-- PROBLEM DETAILS --
Pick out every line of the entries below that contains the string "coordinates", matching case exactly.
-*-
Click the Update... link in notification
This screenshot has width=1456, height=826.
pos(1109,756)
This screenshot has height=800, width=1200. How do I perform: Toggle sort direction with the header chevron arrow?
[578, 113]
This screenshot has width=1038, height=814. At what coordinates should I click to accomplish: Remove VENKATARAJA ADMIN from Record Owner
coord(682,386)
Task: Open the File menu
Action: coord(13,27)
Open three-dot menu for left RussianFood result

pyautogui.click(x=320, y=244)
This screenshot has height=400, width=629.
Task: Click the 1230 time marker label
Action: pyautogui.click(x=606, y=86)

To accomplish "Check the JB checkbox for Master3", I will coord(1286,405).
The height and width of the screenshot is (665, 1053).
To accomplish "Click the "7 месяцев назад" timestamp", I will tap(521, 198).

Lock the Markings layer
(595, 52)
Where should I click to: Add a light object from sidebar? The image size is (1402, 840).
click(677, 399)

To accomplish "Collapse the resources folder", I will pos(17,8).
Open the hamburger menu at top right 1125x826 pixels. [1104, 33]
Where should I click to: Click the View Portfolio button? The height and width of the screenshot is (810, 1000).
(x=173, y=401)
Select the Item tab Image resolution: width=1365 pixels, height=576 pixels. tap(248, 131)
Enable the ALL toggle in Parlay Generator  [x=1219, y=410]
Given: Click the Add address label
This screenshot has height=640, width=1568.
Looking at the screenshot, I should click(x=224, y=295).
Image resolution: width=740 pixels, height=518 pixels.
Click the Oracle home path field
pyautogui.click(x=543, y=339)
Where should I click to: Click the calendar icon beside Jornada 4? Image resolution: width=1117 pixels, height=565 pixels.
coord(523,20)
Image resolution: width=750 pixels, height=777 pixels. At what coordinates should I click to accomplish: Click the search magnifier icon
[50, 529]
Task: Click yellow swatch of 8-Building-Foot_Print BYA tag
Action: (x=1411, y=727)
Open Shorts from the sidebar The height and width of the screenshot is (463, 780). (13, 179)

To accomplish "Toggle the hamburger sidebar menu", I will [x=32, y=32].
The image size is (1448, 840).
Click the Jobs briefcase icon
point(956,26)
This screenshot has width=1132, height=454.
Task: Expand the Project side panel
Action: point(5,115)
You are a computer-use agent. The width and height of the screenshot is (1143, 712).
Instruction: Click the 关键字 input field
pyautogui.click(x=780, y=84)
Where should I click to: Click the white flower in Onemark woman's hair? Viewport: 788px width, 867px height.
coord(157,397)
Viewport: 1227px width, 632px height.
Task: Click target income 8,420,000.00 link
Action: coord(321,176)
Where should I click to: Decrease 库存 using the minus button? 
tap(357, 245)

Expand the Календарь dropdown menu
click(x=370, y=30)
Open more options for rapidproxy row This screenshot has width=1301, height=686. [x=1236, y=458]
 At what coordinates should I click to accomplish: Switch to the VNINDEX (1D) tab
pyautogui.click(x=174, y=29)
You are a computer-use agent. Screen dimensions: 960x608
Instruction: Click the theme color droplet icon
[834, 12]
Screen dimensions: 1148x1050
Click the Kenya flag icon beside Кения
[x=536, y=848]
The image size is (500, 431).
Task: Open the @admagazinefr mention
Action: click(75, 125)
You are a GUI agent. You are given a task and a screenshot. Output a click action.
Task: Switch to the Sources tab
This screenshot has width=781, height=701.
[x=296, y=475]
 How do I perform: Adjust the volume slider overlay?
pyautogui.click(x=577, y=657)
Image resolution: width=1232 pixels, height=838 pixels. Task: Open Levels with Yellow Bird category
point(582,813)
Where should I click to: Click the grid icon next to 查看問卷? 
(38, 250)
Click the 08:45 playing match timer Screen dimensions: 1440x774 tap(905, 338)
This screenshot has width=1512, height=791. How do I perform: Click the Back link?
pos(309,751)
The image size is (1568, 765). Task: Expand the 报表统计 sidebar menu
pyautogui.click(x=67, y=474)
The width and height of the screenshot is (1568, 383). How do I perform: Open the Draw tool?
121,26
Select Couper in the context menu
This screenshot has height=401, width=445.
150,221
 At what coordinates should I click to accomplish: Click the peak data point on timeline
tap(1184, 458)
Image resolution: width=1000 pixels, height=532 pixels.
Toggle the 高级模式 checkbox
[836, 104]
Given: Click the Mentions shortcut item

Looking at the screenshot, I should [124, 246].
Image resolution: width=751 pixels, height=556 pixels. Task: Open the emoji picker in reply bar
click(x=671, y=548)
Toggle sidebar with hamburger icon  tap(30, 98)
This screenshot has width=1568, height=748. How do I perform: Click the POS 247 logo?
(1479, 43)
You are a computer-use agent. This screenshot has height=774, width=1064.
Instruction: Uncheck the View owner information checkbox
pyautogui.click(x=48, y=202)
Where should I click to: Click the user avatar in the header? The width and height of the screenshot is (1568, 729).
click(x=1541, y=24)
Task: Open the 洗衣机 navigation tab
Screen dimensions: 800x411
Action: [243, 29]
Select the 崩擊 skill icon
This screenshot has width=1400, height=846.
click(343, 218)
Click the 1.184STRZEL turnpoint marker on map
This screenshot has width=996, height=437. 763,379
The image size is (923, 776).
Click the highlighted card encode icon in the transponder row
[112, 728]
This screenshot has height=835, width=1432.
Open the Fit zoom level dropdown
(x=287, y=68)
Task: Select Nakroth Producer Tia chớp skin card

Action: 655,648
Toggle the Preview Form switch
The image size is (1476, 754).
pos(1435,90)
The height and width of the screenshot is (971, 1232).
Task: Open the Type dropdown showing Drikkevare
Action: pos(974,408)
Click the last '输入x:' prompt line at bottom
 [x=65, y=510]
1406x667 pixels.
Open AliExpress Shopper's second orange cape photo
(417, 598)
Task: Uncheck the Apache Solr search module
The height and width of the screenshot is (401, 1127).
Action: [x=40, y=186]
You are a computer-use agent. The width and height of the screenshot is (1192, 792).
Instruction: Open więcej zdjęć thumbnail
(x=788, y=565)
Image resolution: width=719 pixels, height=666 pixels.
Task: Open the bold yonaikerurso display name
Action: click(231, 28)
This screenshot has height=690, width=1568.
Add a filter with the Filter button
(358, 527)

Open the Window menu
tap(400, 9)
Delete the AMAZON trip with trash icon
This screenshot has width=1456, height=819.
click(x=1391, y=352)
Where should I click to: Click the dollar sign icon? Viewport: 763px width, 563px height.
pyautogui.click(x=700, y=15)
-*-
-- ANSWER TO THE EXERCISE --
This screenshot has width=1038, height=814. At what coordinates should I click to accomplish: Remove VENKATARAJA ADMIN from Record Owner
Image resolution: width=750 pixels, height=777 pixels. At what coordinates should I click to accomplish: Click the search magnifier icon
 At what coordinates should I click to accomplish: Switch to the VNINDEX (1D) tab
 At what coordinates should I click to accomplish: Click the peak data point on timeline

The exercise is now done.